她关了机,没有存裴京聿的号码。
那个人就打来了轮船的内线电话。
裴京聿的嗓音沙哑,噙笑:“架子这么大,三催四请也不动,非要我上门把你抱过来?”
姜嘉茉眼睛有点发红,只说:“张小姐去陪你了。”
她毅然决然,挂断了电话。
电话刚挂断。
“叮铃——”
门铃毫无征兆的掀起来。
她没汲拖鞋,赤脚往门边跑:“谁呀,来啦。
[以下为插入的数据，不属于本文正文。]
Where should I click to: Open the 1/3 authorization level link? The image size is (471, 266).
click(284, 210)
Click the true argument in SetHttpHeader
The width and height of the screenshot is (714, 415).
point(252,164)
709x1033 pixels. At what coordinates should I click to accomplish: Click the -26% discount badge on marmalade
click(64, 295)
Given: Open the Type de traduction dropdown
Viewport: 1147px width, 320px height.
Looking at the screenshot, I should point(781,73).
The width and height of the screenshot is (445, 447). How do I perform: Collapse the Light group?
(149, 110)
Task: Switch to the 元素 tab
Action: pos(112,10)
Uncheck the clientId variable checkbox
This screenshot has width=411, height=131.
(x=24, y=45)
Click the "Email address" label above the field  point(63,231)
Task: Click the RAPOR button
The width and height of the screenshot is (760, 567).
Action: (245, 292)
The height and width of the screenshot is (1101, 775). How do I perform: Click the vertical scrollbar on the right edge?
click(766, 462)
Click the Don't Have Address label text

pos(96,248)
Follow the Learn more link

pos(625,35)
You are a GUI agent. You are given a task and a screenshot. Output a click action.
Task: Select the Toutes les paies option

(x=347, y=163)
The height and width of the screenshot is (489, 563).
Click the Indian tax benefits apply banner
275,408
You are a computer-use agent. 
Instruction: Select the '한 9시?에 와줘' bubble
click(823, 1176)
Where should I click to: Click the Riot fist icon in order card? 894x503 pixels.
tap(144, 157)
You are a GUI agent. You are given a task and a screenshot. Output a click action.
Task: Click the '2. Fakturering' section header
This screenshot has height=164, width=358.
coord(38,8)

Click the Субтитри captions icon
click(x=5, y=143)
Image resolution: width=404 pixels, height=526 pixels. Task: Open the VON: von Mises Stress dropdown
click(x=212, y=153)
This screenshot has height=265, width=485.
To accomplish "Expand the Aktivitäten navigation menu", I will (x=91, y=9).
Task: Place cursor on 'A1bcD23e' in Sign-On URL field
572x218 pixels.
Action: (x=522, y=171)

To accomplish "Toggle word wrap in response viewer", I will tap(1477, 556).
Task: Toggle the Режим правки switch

”
姜嘉茉刚打开门,骤然被人裹进怀里。
是裴京聿。
这种窒息的拥抱好似一场征伐。
如水的月光砸到她的脊背上。
海浪的蓝波光,沁在她的裙摆,他的裤腿上。
晃荡难平,明灭不定。
那人勒住她,穿过长廊。
他力道太重,铆足了劲儿,要让她为他四分五裂。
姜嘉茉恨透了,他坏到骨子里的秉性。
只要她一想到,他明明在咳嗽,还拒绝她的茶;今晚还有别的女人伺候他。
她的脑袋里一片空白,纤薄手掌拍打他的脊背:“你去和别人睡觉,不要碰我!”
裴京聿狠劲儿咬了她肩膀一口,宛如圣经里,该隐拓下血印。
渴肤症让她的感官放大十倍。
姜嘉茉抑制不住想要舒服叹息,神经酥麻如飓风席卷。
她小幅度颤抖,同时还在挣扎着:“你放我下来。”
“你唔”。
姜嘉茉的唇被人狠狠堵住,她的反抗瞬间被彻底吞没。
她温热的泪水砸下来,断线珠子似的往外滚。
她完全丧失思考能力,唇瓣被人掐着张开,钉在冰凉的墙上,做标本享用。
他多擅长蛊惑。
镜头里挥手招揽,就能让她魂魄被囚困。
何况此刻,他往她心里抓挠,掌骨撑着她的脖颈,把她撑起来奉送。
雨林气候湿热交煎,她单薄骨骼都在叫嚣。
字字句句,昭彰着对他的恋慕。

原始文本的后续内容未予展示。